Trust · Responsible disclosure

Found a vulnerability? Tell us first.

Effective date · 1 June 2026

We welcome good-faith security research. Submit findings to security@pulsesignal.co and we will respond, fix, and credit you. This page is the canonical policy.

How to report

Email security@pulsesignal.co with:

  • A clear description of the vulnerability and the affected surface (URL, endpoint, parameter).
  • Steps to reproduce, with timestamps if relevant.
  • Proof of impact — what an attacker can read, change, or take over.
  • Your name (or a handle) and whether you want public credit.

If the report contains sensitive details, request our PGP key in the first email and we will reply with one.
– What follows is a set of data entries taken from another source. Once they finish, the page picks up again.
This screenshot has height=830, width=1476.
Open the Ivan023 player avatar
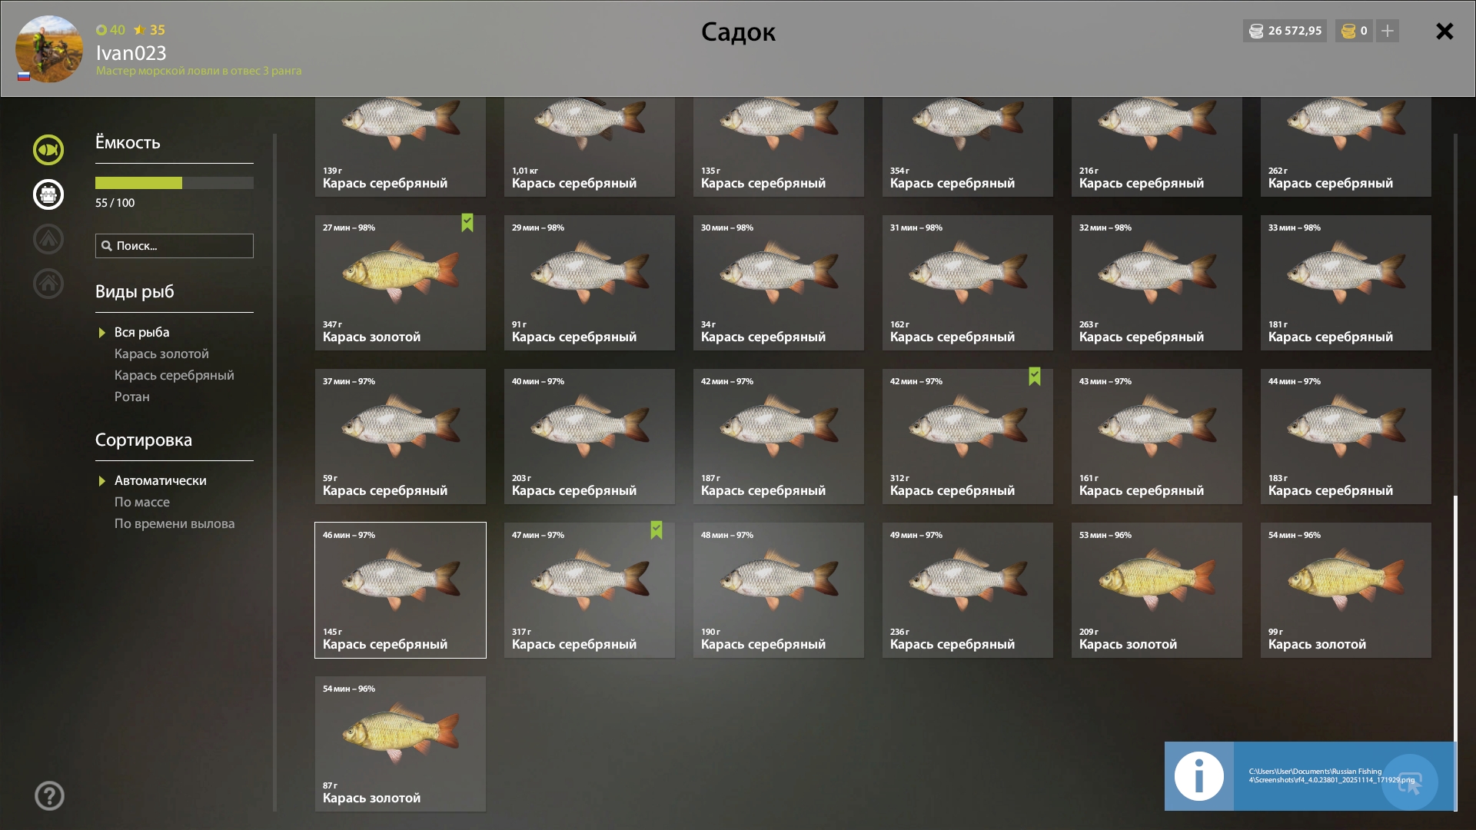click(49, 49)
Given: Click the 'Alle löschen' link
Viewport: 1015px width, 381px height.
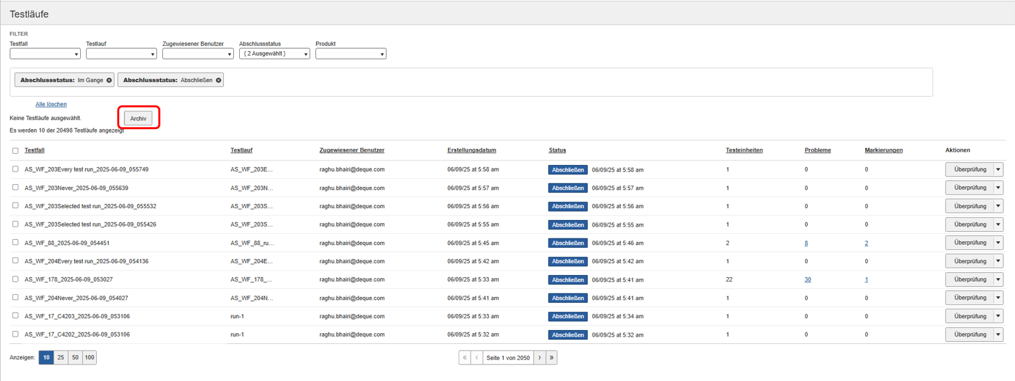Looking at the screenshot, I should pyautogui.click(x=51, y=104).
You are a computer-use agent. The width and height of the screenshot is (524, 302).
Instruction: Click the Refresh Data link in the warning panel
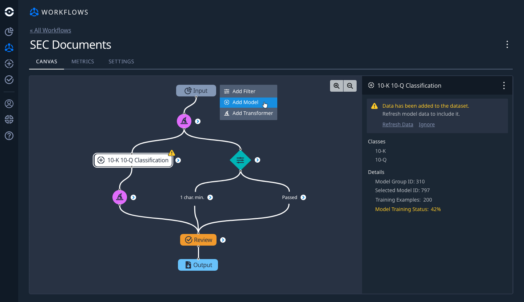point(398,124)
Do not include exploited customer data in your report — describe the path, not the payload.

Highest-priority classes

These are the classes of findings we treat as highest priority and acknowledge fastest:

  • Authentication / authorization bypass and account-takeover paths.
  • Server-side injection (SQL, command, template, deserialization).
  • Sensitive data exposure across customer accounts.
  • Server-side request forgery (SSRF) reaching internal services.
  • Privilege escalation to admin endpoints or other tenants.
  • Stored or persistent XSS on authenticated surfaces.
  • Logic flaws in billing, plan limits, or data-export endpoints.

Scope

In scope

  • pulsesignal.co (marketing site)
  • app.pulsesignal.co (authenticated dashboard)
  • api.pulsesignal.co (JSON API)
  • PulseSignal mobile clients (when published)
  • PulseSignal-controlled subdomains (status / docs / blog)

Out of scope

  • Social engineering, phishing, or physical attacks against PulseSignal staff or vendors
  • Denial of service (DoS / DDoS) or resource-exhaustion testing
  • Reports from automated scanners with no manual validation or proof-of-impact
  • Self-XSS and clickjacking on pages without sensitive actions
  • Missing best-practice headers without a demonstrated exploit chain
  • Reports about software versions without a working PoC
  • Vulnerabilities in third-party services we use (report to the vendor; cc us)

Safe harbor

We will not pursue legal action, including under the Computer Fraud and Abuse Act (CFAA) or equivalent statutes, against researchers who:

  • Make a good-faith effort to avoid privacy violations, data destruction, and interruption of service.
  • Only interact with accounts you own or have explicit written permission to test.
  • Do not exfiltrate any data beyond the minimum required to demonstrate impact.
  • Give us a reasonable time to remediate before any public disclosure (default: 90 days from acknowledgement, sooner by mutual agreement).
  • Do not access, modify, or destroy other users' data.
  • Do not run testing that degrades the service for other users.

If your testing follows this policy, we consider it authorised under the Computer Fraud and Abuse Act and we will work with you, not against you.

What you can expect from us

Acknowledgement of report
Within 2 business days
Triage decision (in-scope / out-of-scope / duplicate)
Within 5 business days
Status update cadence during remediation
At least every 7 days until resolved
Critical-severity remediation
Mitigation within 24 hours
High-severity remediation
Mitigation within 7 days
Medium-severity remediation
Mitigation within 30 days
Public credit (with researcher consent)
After fix is shipped

Recognition

We do not currently run a paid bounty program. Valid reports earn public credit (with your consent) on this page and a written thank-you. A formal HackerOne or Intigriti program is on the roadmap as we exit pre-launch beta.

Acknowledgements

No reports acknowledged yet. Be the first — and we will list you here with your consent.